■ PROBLEM: Make an exact copy of the whole listing, but leave its pictures out.

■ INPUT MATERIAL:
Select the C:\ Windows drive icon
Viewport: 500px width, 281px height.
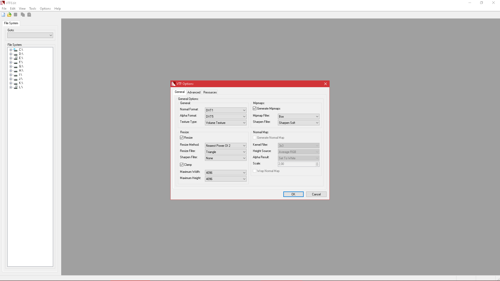point(16,50)
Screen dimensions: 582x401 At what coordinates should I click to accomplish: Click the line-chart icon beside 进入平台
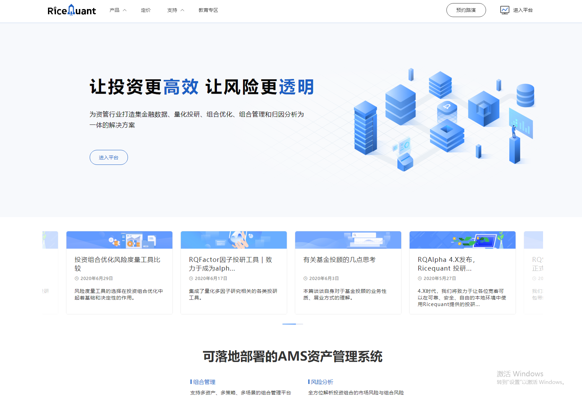pyautogui.click(x=505, y=10)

■ REPLY:
Select the C:\ Windows drive icon
Viewport: 500px width, 281px height.
point(16,50)
Screen dimensions: 582x401 At what coordinates should I click to accomplish: Click the line-chart icon beside 进入平台
pyautogui.click(x=505, y=10)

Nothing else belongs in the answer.